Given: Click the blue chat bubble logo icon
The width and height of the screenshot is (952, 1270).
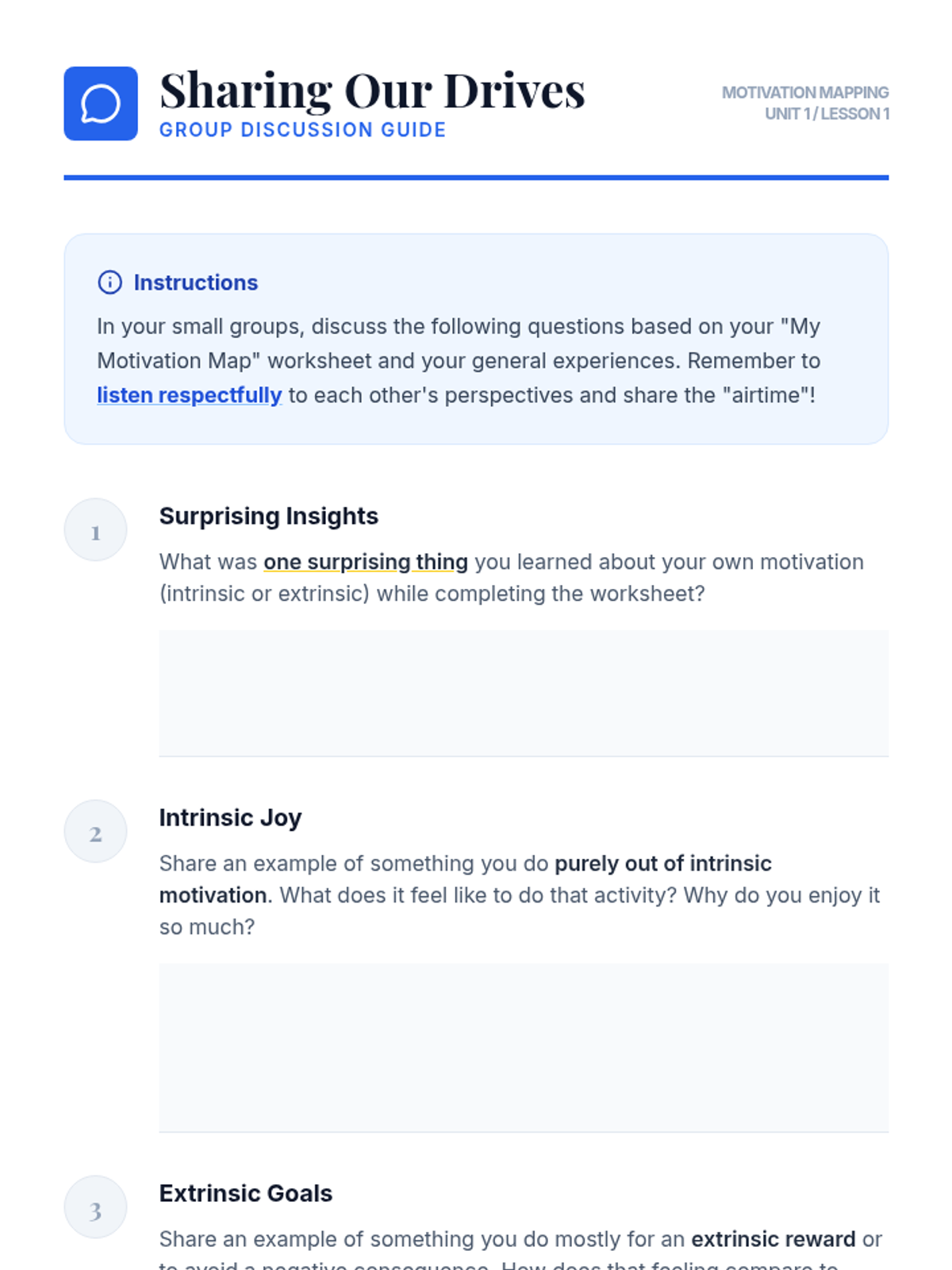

• • • •

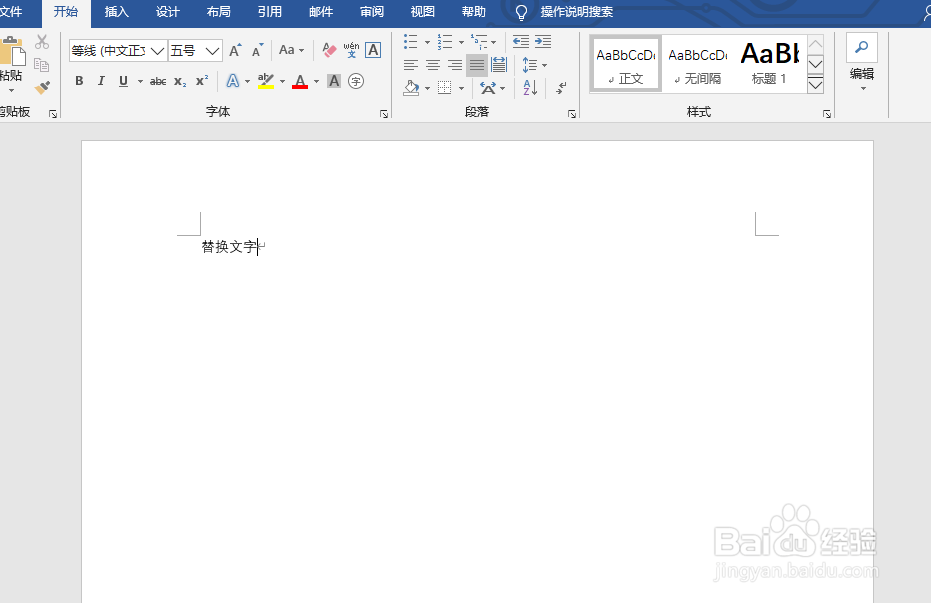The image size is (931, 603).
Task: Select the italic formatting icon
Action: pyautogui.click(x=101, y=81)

• • • •

Task details:
Rewrite everything from the line containing "Given: Click the blue chat bubble logo icon" down to the line containing "The width and", substituting "speech bubble" for "chat bubble" and leaving the rest unchanged.

Reply:
Given: Click the blue speech bubble logo icon
The width and height of the screenshot is (952, 1270).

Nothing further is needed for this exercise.